Statins may increase risk of second hemorrhagic stroke, study suggests

Study results published in the Archives of Neurology suggest that patients given statins after suffering a hemorrhagic stroke may be at an increased risk of having another such stroke. Currently, statins are recommended to help reduce the risk of heart disease and ischemic stroke, but their benefit in patients who have had a hemorrhagic stroke is unclear.

Using a mathematical model based on data from two clinical trials, the researchers predicted that patients who had experienced a hemorrhagic stroke had a 22-percent risk of a second stroke if they are on statin therapy, compared to a 14-percent risk in patients not taking the drugs. The researchers note that the risk of recurrent stroke was particularly high in patients whose stroke was a lobar intracerebral hemorrhage and that for these patients, the risk of taking a statin outweighed any benefit from the drug.

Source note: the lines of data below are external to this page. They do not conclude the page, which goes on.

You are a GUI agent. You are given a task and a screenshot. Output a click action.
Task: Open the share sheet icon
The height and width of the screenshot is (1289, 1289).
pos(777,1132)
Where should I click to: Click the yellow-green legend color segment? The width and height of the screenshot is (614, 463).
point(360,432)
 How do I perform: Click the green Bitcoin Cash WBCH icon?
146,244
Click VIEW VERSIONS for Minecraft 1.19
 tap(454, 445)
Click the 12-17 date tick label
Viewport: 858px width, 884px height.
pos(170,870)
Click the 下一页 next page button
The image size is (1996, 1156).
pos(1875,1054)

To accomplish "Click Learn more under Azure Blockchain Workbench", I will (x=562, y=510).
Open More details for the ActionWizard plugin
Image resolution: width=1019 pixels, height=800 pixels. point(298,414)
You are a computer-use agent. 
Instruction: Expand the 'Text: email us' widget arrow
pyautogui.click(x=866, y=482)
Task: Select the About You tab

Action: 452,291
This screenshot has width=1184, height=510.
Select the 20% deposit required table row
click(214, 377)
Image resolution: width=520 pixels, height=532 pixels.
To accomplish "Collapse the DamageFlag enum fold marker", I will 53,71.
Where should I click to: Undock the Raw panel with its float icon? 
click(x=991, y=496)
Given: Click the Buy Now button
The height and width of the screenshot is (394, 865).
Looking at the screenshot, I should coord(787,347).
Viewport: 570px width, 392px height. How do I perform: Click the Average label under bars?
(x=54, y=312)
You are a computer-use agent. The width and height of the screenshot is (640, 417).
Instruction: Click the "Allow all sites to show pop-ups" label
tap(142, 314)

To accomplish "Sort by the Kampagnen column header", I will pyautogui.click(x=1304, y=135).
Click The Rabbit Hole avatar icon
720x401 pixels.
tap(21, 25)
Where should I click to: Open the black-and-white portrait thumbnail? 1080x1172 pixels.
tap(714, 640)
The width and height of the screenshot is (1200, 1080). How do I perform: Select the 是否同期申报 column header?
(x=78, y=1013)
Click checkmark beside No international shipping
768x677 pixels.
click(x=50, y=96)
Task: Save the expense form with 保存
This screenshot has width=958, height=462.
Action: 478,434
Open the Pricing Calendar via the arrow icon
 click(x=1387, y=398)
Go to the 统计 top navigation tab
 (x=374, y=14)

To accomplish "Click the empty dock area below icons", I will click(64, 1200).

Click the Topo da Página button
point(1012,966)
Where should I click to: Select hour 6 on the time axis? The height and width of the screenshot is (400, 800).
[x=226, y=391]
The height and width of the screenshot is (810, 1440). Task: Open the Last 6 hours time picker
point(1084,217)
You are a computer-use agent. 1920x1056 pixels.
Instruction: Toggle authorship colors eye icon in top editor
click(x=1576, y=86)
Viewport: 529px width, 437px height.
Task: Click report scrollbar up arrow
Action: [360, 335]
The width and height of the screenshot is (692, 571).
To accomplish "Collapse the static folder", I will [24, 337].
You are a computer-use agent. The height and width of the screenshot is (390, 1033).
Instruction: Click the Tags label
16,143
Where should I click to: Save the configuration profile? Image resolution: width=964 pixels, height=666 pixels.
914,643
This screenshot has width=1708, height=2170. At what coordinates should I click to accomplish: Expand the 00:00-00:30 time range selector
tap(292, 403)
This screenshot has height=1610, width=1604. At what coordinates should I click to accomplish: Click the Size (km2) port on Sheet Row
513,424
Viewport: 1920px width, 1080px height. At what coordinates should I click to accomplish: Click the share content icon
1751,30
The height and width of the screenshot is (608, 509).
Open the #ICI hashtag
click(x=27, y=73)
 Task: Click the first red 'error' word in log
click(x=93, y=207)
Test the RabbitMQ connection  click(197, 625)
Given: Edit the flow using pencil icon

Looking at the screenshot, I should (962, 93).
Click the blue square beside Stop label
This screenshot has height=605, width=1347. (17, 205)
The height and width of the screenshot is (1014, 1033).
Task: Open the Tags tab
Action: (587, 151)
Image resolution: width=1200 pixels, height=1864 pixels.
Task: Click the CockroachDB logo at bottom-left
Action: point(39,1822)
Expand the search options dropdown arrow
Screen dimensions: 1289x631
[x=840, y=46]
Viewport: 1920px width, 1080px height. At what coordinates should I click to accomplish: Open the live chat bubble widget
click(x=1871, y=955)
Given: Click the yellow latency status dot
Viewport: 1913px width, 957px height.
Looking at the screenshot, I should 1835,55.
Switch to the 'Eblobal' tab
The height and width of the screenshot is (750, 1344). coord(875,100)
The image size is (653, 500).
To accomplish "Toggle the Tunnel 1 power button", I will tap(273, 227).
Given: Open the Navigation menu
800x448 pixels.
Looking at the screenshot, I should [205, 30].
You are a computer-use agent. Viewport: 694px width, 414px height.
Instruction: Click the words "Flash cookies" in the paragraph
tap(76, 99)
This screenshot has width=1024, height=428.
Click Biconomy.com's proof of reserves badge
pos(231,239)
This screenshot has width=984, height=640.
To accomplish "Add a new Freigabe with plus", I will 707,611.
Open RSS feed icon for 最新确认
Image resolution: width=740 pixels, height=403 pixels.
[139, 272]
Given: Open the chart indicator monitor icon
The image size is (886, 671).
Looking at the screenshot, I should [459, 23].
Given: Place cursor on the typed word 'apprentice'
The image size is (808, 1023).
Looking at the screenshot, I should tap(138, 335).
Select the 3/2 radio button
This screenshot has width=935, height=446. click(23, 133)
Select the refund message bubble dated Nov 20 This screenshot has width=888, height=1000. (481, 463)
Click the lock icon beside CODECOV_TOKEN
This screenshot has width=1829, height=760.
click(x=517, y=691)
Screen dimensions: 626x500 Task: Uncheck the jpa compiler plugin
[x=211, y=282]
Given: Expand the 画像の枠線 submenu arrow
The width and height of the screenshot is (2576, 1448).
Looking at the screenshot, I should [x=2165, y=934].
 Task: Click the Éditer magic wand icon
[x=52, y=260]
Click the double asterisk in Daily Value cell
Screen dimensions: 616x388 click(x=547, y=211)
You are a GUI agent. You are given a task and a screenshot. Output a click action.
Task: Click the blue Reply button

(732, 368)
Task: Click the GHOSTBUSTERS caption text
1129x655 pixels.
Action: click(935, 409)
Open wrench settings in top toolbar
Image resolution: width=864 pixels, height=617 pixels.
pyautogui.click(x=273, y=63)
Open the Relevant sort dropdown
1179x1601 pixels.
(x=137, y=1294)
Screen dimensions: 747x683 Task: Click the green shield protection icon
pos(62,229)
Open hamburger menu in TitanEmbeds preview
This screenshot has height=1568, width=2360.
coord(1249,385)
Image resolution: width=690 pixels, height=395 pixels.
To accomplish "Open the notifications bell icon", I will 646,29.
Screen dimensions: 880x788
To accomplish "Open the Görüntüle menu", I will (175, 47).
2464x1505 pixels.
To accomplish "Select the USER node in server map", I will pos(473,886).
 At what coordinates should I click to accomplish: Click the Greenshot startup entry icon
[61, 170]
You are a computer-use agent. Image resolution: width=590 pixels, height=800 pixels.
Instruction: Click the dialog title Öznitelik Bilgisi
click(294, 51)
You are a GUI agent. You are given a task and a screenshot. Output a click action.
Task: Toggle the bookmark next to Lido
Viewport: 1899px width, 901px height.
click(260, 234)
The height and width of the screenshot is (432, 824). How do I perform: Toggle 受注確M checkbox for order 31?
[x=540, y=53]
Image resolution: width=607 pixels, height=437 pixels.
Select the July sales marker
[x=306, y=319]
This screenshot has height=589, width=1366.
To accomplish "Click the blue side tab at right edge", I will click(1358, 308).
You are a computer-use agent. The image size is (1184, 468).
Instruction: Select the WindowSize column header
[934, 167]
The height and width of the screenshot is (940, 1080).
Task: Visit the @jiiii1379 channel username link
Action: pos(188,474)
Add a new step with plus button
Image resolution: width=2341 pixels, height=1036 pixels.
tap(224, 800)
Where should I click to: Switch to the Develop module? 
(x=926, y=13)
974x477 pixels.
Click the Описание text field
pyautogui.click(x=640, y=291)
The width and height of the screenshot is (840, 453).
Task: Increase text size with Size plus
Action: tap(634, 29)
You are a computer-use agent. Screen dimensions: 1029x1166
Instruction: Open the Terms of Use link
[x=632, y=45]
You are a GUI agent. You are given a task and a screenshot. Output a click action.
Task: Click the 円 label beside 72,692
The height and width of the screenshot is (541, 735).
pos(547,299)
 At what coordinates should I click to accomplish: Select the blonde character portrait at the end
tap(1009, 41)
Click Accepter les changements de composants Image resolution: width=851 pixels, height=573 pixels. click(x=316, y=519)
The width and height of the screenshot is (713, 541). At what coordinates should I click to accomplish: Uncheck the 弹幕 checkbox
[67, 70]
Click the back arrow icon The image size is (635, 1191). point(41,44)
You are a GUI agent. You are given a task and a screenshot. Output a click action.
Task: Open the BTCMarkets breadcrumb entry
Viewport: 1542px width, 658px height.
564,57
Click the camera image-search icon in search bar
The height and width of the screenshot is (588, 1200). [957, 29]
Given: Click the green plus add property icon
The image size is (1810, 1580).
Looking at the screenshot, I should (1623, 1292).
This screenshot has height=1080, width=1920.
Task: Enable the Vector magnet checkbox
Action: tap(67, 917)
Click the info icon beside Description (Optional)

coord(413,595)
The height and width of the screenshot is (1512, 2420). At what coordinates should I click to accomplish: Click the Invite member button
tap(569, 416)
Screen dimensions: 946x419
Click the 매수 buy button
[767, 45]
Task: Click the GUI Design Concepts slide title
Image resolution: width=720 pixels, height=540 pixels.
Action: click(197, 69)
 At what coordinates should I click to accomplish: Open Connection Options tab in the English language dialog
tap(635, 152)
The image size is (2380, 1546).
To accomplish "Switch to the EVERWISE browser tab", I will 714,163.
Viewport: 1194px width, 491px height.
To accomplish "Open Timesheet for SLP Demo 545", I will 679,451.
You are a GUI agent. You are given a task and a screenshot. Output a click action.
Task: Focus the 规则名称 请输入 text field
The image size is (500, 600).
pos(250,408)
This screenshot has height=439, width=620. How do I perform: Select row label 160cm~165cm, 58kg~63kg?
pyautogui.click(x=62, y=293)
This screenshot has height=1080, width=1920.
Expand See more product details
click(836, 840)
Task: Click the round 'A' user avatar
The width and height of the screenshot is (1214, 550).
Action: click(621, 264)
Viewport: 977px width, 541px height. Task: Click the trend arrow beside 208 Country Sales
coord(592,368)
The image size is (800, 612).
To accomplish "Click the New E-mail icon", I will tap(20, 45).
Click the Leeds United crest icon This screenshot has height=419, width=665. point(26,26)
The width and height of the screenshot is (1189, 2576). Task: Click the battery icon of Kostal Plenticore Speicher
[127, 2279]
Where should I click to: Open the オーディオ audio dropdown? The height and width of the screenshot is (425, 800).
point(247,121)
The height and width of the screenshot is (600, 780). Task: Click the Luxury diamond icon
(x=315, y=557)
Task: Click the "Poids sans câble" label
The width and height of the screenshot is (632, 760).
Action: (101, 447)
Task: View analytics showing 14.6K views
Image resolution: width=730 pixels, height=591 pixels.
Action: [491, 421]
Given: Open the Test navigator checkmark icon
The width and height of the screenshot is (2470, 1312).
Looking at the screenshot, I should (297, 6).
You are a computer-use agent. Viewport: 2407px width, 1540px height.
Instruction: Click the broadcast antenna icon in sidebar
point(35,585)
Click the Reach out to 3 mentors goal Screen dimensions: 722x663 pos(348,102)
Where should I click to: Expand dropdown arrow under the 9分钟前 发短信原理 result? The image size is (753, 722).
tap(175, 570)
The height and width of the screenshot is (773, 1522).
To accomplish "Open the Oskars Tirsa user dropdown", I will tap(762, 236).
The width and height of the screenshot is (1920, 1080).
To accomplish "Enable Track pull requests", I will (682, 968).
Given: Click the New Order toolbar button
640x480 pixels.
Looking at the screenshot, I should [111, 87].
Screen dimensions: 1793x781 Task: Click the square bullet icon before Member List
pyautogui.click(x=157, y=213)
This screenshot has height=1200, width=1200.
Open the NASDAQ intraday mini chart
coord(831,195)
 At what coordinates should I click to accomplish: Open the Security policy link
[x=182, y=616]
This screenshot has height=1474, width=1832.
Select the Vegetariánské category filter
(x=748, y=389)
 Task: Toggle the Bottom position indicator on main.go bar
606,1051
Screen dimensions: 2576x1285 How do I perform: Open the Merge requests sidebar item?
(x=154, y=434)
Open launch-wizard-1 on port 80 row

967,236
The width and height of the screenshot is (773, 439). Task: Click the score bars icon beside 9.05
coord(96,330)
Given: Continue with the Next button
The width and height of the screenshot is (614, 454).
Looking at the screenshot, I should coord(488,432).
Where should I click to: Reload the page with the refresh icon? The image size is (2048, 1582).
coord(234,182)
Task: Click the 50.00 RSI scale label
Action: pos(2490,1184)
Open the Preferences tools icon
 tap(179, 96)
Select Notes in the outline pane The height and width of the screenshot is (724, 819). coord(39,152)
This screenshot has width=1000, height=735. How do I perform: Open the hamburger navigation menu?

However, for patients whose bleeding occurred deep within the brain, the researchers noted that the risk-benefit profile was more balanced. This suggests that whether or not to prescribe a statin after hemorrhagic stroke may depend on the location of the stroke in the brain. "There is a group of patients who have to think carefully about whether they are getting benefit from being on a statin," noted researcher Steven Greenberg, adding that "for some of those people, the risk of being on the medication may be greater than the risk of not being on it."

In an accompanying editorial, Larry Goldstein said the findings do not prove that statins increase the risk of subsequent stroke, but noted that in the absence of high-quality clinical trial data, the latest study results may help doctors make better decisions about which patients will benefit from statin therapy.